The overall predictive abilities of European and Japanese therapeutic ranges were similar. The calculated ORs for each economic outcome across European and Japanese therapeutic ranges were similar, with the exception of procedural and hospitalisation costs. For clinical outcomes, ORs could not be calculated to compare ideal TTR with non-ideal TTR, given that there were no complications in the ideal TTR group. However, there were complications in the group with ideal TTR based on the Japanese therapeutic range. The ORs calculated showed that the Japanese therapeutic range could be used to predict clinical outcomes. Notably, a lower INR target can be established in Hong Kong. However, a larger, well-designed randomised controlled trial is needed to establish non-inferiority in terms of clinical outcomes, as well as superiority in terms of economic outcomes, when using the Japanese therapeutic range.
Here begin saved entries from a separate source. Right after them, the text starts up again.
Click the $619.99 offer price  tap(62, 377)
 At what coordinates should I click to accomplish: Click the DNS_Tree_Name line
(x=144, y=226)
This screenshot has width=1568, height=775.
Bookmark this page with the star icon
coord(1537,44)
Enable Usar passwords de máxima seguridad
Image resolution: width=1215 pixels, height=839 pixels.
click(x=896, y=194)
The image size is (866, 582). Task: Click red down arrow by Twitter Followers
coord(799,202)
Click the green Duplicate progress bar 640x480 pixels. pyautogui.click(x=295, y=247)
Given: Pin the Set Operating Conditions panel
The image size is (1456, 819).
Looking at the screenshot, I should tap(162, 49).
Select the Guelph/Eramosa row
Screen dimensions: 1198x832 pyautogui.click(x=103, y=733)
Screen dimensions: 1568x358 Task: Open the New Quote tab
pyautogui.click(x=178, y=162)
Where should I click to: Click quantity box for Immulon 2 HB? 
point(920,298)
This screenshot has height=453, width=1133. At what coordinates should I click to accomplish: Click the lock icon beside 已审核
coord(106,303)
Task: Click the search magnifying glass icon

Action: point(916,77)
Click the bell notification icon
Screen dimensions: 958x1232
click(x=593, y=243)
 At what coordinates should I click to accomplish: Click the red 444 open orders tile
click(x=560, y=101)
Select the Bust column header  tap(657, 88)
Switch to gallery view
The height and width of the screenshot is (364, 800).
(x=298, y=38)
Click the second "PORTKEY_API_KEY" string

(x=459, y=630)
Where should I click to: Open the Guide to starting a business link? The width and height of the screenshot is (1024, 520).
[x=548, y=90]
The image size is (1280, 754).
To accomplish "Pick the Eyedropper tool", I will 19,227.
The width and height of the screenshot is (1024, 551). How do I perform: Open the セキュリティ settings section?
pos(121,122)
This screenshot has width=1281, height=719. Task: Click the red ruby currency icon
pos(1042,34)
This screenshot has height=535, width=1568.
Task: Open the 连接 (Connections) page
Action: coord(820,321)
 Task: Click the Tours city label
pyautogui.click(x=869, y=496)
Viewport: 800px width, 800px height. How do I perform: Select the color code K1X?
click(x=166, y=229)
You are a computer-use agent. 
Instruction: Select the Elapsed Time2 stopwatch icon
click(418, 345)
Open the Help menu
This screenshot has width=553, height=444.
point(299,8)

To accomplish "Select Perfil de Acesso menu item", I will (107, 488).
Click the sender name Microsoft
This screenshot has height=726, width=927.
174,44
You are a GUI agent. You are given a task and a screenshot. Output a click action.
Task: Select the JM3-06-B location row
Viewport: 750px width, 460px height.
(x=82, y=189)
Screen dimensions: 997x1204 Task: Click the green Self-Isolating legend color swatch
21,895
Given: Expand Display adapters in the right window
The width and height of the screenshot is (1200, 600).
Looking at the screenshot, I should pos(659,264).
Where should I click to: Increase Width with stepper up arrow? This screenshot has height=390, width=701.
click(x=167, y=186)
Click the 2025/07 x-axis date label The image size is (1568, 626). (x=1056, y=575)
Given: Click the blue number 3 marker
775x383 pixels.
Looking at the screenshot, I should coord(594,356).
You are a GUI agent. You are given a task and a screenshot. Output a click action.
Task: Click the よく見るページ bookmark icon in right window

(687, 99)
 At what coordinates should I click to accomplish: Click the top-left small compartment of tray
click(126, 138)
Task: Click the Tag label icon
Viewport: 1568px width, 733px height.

The level of warfarin control has been associated with clinical outcomes. A systematic review of 47 studies revealed that TTR was negatively correlated with major bleeding and thromboembolic events.30 Our results were consistent in demonstrating an association of TTR with clinical outcome, which indicated that patients with worse TTR were more likely to experience overall complications, thrombotic events, and bleeding complications. Moreover, TTR has been associated with economic outcomes. A previous study in the US showed that patients with AF whose TTR was <60% had higher total healthcare and stroke-related costs.31 Our study demonstrated similar results, using a TTR cut-off of 70%. With better warfarin control, corresponding healthcare expenses can be reduced; many such expenses are borne by the government.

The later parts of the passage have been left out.